Given data -
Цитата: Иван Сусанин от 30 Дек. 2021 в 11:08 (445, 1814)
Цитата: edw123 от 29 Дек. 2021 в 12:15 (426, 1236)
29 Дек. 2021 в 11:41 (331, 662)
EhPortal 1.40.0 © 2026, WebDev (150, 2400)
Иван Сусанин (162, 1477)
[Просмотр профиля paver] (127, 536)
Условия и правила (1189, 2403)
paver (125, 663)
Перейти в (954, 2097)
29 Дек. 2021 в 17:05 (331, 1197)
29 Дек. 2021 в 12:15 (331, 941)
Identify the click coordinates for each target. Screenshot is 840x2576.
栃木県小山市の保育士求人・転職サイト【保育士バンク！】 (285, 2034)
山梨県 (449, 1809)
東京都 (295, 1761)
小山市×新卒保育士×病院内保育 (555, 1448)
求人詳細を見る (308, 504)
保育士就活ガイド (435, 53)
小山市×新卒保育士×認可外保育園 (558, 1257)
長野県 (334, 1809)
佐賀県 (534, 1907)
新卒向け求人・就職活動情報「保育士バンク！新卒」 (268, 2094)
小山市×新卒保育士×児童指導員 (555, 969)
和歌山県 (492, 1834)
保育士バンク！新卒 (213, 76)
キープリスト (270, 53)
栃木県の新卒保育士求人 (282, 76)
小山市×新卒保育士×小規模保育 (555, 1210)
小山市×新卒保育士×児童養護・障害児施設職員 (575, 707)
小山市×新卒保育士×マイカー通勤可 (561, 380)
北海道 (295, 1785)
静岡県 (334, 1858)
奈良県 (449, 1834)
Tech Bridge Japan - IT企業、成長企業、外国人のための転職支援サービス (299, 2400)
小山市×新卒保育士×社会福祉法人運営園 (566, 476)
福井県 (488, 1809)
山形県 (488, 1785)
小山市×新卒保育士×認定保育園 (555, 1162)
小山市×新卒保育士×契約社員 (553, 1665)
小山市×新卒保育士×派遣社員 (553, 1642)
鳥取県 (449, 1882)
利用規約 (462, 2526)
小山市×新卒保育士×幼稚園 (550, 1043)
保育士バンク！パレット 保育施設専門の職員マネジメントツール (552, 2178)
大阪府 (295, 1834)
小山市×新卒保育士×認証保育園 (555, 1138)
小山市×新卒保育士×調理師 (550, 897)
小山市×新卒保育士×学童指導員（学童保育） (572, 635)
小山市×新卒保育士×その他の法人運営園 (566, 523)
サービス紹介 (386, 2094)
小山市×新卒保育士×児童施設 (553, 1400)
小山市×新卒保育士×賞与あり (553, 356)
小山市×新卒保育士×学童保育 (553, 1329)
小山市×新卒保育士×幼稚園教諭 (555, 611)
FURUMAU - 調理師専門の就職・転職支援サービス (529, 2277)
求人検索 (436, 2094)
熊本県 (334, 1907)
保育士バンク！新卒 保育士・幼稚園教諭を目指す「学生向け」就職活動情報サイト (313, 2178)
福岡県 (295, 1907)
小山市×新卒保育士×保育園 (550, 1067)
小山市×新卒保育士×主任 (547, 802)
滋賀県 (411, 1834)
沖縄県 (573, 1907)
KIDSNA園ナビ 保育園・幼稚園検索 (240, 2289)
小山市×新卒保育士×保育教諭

To do -
Up to and including the line with "小山市×新卒保育士×小規模保育 (555, 1210)", output every line of the records above exactly, starting from the first; output nothing else.

Exercise solution -
Цитата: Иван Сусанин от 30 Дек. 2021 в 11:08 (445, 1814)
Цитата: edw123 от 29 Дек. 2021 в 12:15 (426, 1236)
29 Дек. 2021 в 11:41 (331, 662)
EhPortal 1.40.0 © 2026, WebDev (150, 2400)
Иван Сусанин (162, 1477)
[Просмотр профиля paver] (127, 536)
Условия и правила (1189, 2403)
paver (125, 663)
Перейти в (954, 2097)
29 Дек. 2021 в 17:05 (331, 1197)
29 Дек. 2021 в 12:15 (331, 941)
Identify the click coordinates for each target. Screenshot is 840x2576.
栃木県小山市の保育士求人・転職サイト【保育士バンク！】 (285, 2034)
山梨県 (449, 1809)
東京都 (295, 1761)
小山市×新卒保育士×病院内保育 (555, 1448)
求人詳細を見る (308, 504)
保育士就活ガイド (435, 53)
小山市×新卒保育士×認可外保育園 (558, 1257)
長野県 (334, 1809)
佐賀県 (534, 1907)
新卒向け求人・就職活動情報「保育士バンク！新卒」 (268, 2094)
小山市×新卒保育士×児童指導員 (555, 969)
和歌山県 (492, 1834)
保育士バンク！新卒 (213, 76)
キープリスト (270, 53)
栃木県の新卒保育士求人 (282, 76)
小山市×新卒保育士×小規模保育 (555, 1210)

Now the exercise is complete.